When Tim Berners-Lee conceived the web, he dreamed of inter-connected documents, of surfing along from one person's page to the next, following a fluid path rich with information and discovery.

Instead what we we got is a big honkin' billboard, as commercial interests hijacked Tim's vision. Just look at any popular web site today and you'll find only two kinds of hyperlinks -- paid ones and self-referential ones (that keep traffic from leaving the domain). The only relevant links come from portals like Google that monetize search. So instead of deeply browsing the web, we search and click, search and click, search and click... So much for friction-free information and serendipitous discovery.

The web will remain captive to publishers until users exercise control over the hyperlinks that define the web's structure. GreaseMonkey, an open source platform for Firefox scripts, promised some relief to users who want control of their web content and links, but it proved far too esoteric and insecure for mainstream use. The startup Hyperwords also provides some relief to users who wish to right-click on words in web pages to perform an operation like search, blog or email, but Hyperwords requires new user behavior, and does not provide any element of discovery.

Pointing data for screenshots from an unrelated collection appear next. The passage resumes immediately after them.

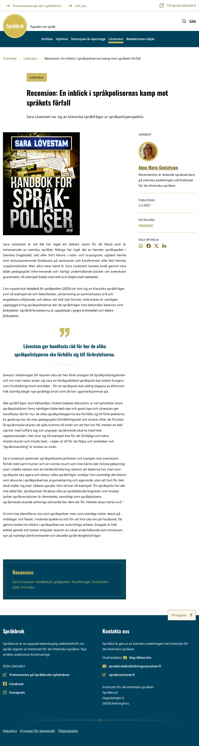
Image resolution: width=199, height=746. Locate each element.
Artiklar (47, 39)
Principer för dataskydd (37, 731)
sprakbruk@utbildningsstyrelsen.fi (135, 666)
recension (146, 225)
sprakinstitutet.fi (118, 675)
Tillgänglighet (68, 731)
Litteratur (115, 39)
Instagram (17, 692)
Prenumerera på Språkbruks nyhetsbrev (36, 675)
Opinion (62, 39)
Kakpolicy (10, 731)
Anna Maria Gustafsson (158, 167)
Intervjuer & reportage (88, 39)
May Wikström (140, 657)
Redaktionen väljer (140, 39)
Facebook (16, 684)
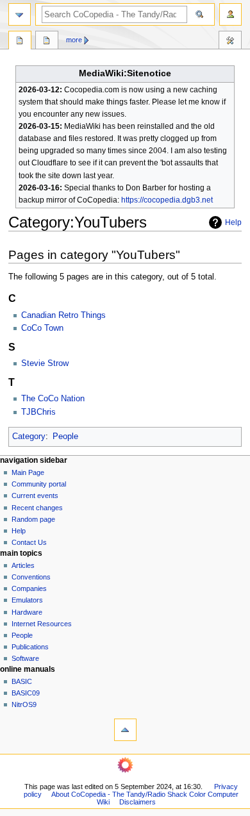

So 18 months ago my partner Justin Label and I started cooking up a startup to save the web. We conceived of a platform for creating and distributing mash-ups transparently and securely so that you can pick the news sources, e-commerce vendors, reference materials, social networks, media stores, etc. to which your web pages link. We even hoped to mash your web content with personalized objects (e.g. how closely are you LinkedIn to people you read about?), in-page media (e.g. streaming music) and fewer ads. We called it MashLogic.

Bessemer funded the newco, and we recruited search jock Ranjit Padmanabhan (right) and GreaseMonkey scripter Johan Sundstrom as co-founders. After 15 months in development, we're very excited to release a Beta product today, with 100 invites available here. Beta invites are also available on TechCrunch, where just this morning Arrington reviewed the product quite favorably:

"It's a frickin' swiss army knife for hyperlinks... So far in my testing, they've nailed it... I'm putting this on my must-have list of Firefox add-ons."

Obviously there are still wrinkles to iron out. Today we support both major browsers -- Firefox and Flock :-) -- but of course we'll import the plug-in to IE and Chrome.

To be clear, Mashlogic is NOT like Snap, Flyswat, Adaptive Blue, or any of the other startups who try to convince publishers to embed their javascript. We 're not in this to help publishers by giving them better pages full of ads and self-referential links. We're here for users. Which means that we never inject ads or sponsored links into our callouts, and we never add or remove hyperlinks to suit a publisher. We even let users prioritize sources of information, so that a Wikipedia link might trump TechCrunch, or vica versa. The publisher's original links are kept on by default, but you can subordinate them to the other mashes or turn them off altogether. We don't expect mercenary publishers to like us much.

So how do we plan to make money? Once we restore benevolent hyperlinking to the web, many of the links people choose to embed will relate to e-commerce that pays us affiliate revenue for enabling those links. For example, if you like the Expedia mash that displays and links you to the best fares from your location to any destination you read about on the web, we'll get affiliate consideration. So we're motivated to offer up mashes that you'll want to activate.

We know it's unconventional for big VC's to start with an idea and money and then find the team, but every once in a while the opportunity is important enough to warrant the work. As a plus, this approach means that we get to pick the best team in the world to execute the concept, rather than the team that happened to think of it. (This worked for me once before, when I started VeriSign the same way.)

I could show you screen shots but you really have to try it to get a sense for how MashLogic changes the web (you can partially preview the experience here but today our web site may be super busy). Please do comment with your feedback on the product, and let us know how else you might like to mash the web. Not only will we add lots of new mashes, but we're going to open the platform so that even non-programmers can create and share their own mashes in 5 minutes.

I hope you enjoy the new web on MashLogic, and if you see Tim Berners-Lee, tell him that we've got his back.